第52回新潮新人賞受賞作品
『追いつかれた者たち』
濱道拓(著)
(『新潮』2020年11月号に掲載)
田舎町で起こった凄惨な監禁暴行事件の顛末を描いた今作は、人間の中に潜む暴力性を追求しています。
暴力を、単なる悪としてではなく、善良で普通の優しい感情を有する人間の中にも潜むありきたりなものとして捉えていて、あらゆる人間に共通するであろう心の闇として描き出している所に、最大の共感を覚えました。
人間(少年)の中で育つ暴力が、劣等感や孤独といった負の要素と結びつきながら膨らんでいく様を実に丁寧に描いています。しかし実際には肝心な核心的部分ーー少年の中のなにがどことどう繋がっていてそうなる(暴力的になる)のかーーという心の中の解剖図は、さほど鮮明ではなく、むしろどろどろとした謎に満ちた状態です。まるで煮込まれた闇鍋の中を覗き込むように、読者はそれを眺めるのです。この描き方こそ、暴力を主題とした小説で作者がとるべき一番正しい誠実なあり方だろうかと思います。この誠実さがあるからこそ、冒頭からラストまで読者を一気に引き込んだ残忍な展開の数々にも耐えられた。

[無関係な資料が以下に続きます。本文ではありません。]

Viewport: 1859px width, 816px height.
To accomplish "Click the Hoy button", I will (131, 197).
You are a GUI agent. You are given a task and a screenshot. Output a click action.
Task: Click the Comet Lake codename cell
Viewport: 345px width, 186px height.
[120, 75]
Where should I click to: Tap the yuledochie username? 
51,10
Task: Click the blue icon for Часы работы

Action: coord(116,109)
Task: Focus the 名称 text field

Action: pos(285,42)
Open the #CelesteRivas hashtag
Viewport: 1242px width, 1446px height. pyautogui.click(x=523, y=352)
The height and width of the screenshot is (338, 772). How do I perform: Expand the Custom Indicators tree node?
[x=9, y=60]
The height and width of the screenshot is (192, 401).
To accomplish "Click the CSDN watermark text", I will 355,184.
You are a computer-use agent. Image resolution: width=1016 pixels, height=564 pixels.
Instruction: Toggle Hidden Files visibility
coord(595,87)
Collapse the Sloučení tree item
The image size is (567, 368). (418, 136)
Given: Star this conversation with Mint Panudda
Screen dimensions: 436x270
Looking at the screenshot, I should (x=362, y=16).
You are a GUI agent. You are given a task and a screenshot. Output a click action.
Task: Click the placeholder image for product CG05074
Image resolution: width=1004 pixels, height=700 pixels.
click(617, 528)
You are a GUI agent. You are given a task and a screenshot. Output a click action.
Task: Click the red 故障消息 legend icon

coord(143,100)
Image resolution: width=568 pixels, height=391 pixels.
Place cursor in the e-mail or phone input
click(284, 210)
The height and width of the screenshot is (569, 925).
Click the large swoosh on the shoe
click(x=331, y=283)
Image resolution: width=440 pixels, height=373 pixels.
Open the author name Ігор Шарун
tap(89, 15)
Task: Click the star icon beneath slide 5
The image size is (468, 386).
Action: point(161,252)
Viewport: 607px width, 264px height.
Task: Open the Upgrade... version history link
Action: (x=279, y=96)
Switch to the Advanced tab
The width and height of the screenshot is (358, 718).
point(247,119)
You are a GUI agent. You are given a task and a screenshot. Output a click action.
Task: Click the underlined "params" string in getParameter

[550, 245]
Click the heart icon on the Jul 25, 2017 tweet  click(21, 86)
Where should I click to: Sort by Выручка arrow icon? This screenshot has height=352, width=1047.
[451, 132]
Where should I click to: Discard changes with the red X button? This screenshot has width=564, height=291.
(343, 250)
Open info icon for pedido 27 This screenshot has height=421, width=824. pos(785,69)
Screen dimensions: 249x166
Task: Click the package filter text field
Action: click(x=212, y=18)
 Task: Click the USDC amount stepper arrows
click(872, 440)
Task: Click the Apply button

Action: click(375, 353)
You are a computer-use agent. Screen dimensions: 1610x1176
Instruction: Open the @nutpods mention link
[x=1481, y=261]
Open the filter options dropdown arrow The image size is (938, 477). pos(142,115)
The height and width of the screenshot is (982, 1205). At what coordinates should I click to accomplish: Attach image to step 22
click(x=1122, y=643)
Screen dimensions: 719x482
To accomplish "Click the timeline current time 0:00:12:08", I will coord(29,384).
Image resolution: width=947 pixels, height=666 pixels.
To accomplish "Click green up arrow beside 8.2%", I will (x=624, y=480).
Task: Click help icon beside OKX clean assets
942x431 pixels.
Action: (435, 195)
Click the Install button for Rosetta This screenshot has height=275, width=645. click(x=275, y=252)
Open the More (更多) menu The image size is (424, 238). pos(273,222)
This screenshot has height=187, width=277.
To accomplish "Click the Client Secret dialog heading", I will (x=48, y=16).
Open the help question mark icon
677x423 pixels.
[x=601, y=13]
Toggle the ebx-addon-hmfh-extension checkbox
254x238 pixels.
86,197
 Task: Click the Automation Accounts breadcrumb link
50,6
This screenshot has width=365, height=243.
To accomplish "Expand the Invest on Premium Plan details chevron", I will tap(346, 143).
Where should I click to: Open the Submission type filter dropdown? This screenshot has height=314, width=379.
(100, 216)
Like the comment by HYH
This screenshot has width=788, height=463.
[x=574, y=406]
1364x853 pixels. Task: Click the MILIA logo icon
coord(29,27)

小説の書き手として、いい加減な言葉は一言も書かないぞ、という作者の意気込みが強く感じられた一作でした。読んでいて、息苦しいほどの圧倒感で迫ってくる内容で、とにかく素晴らしかった(本当に素晴らしいものを読んでしまったときにはいつもそうですが、大抵の場合、『素晴らしかった』というこの陳腐な感想しか出でこないもの)です。
私の中では、間違いなく今季の芥川賞(むろんそんな力などありませんが、これを選べる立場の人間の1人だったら必ず推す一作、ということ)であります。